Another bonus is the Samsung Free app (formerly called Samsung Daily) which allows you to watch TV channels, read certain publications and play games for free. I didn’t think it would be so convincing until I found myself staring excessively Kitchen nightmares one night while browsing Reddit. There are dozens of channels available including Paramount Movie Channel, AMC Presents, MTV Pluto, ION Plus, and TV Land Sitcoms. You can watch them on your phone, fullscreen or picture-in-picture, and at the moment I don’t see a way to stream them to my Google TV. It’s a small and maybe underrated feature, but it’s nice to see, especially at a time when every company is trying to sell you a new streaming service.
Performance and battery life
Since I am in the US my S21 came with a Snapdragon 888 (with 8 GB of RAM and 128 GB of storage). Elsewhere, you might get a version with the Exynos 2100, and users around the world have complained about the poor performance and battery life of previous Exynos phones. Those of us in America don’t have to worry – it’s Qualcomm’s top-of-the-line processor and it delivers predictable blazing performance. I recorded the screen while playing around with various blur and portrait lighting modes and jumped in and out of a lag-free TV show.
Typically the phone was left for a day and a half (sometimes even two days) before needing to be recharged. In our video digest test with adaptive refresh rates enabled, the S21 managed 15 hours and 17 minutes with the same 4,000mAh cell as its predecessor. It’s better than the S20, which lasted just over 12 hours, as well as the OnePlus 8T and Pixel 5, despite those two larger batteries.
The battery life will of course suffer if you use more things like 5G and high refresh rates, so I expect to get closer to a day of use every time I travel again. The S21 is also one of the first devices to offer the new WiFi 6E standard which exploits a new spectrum for higher speeds and capacity. Since I don’t have compatible router, however, I was unable to test this.

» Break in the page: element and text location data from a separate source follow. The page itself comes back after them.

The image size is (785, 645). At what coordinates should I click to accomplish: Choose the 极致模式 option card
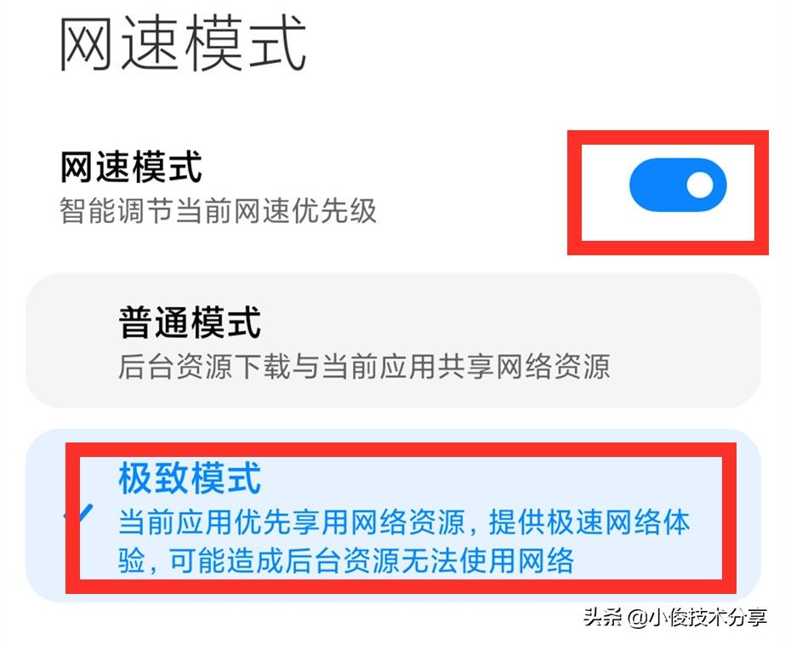tap(393, 516)

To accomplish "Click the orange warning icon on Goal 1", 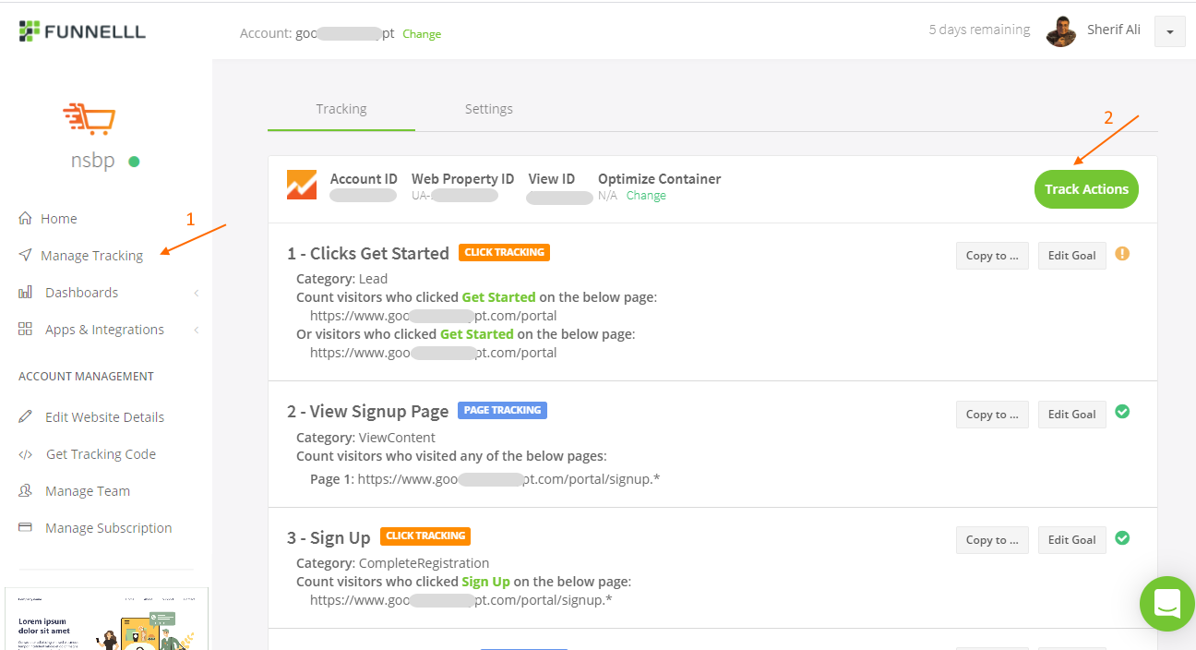I will [x=1122, y=253].
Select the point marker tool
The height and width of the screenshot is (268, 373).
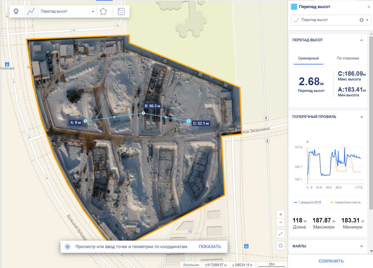pos(16,11)
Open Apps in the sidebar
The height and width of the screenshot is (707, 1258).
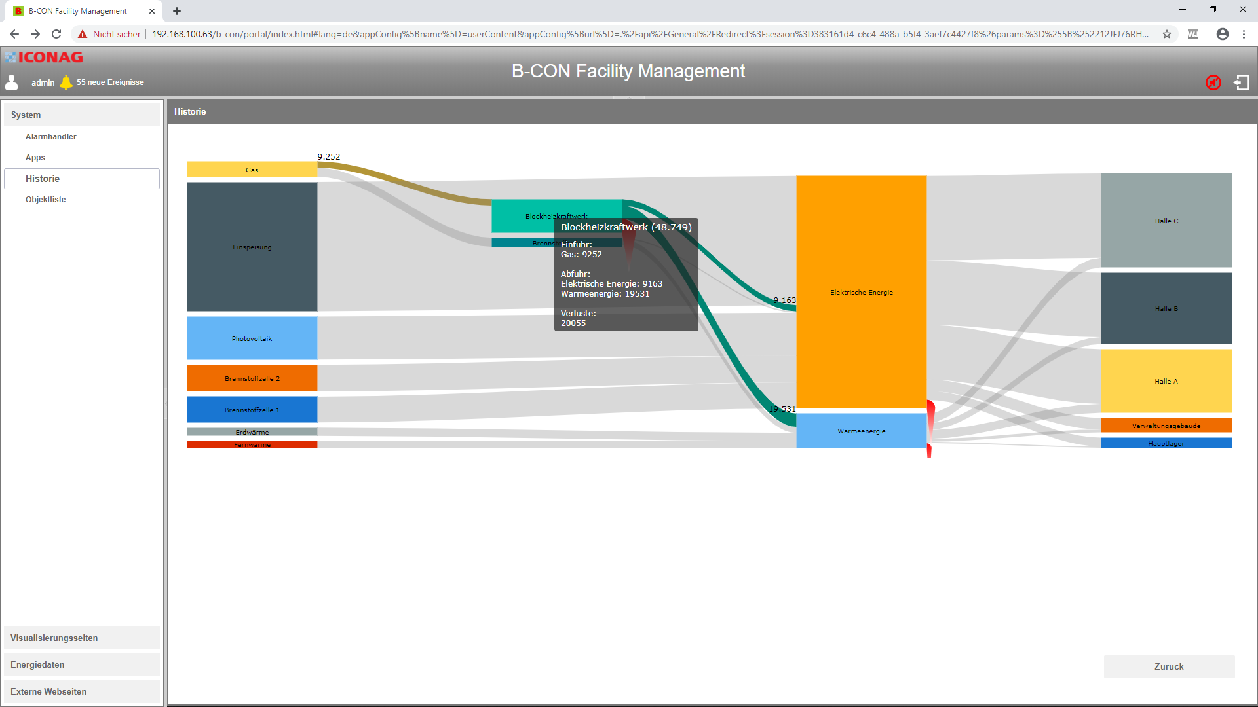point(35,158)
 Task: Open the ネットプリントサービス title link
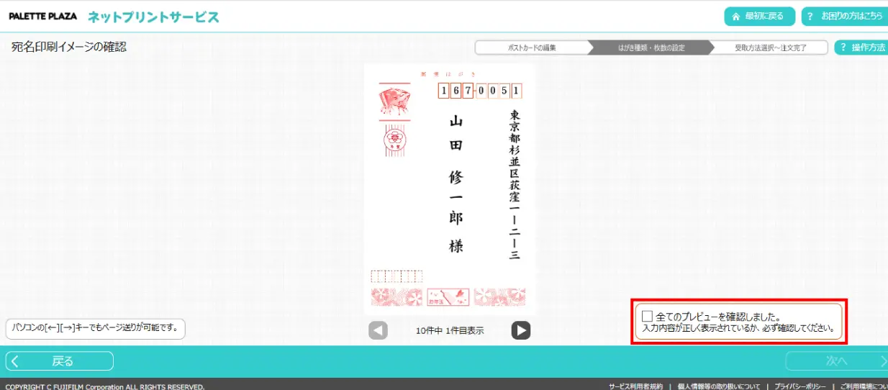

Unsurprisingly, the S21 is a good phone. It has a powerful processor, a beautiful screen, powerful cameras and a long battery life. It even has useful software and a gorgeous new design in eye-catching colors. At $ 800, the S21 is more reasonably priced than its stable mates. If you prefer a pure Google experience and want to save $ 100, the Pixel 5 may be good enough for you. But the S21 has a more versatile camera setup and a faster processor, making it the best Android phone for the money.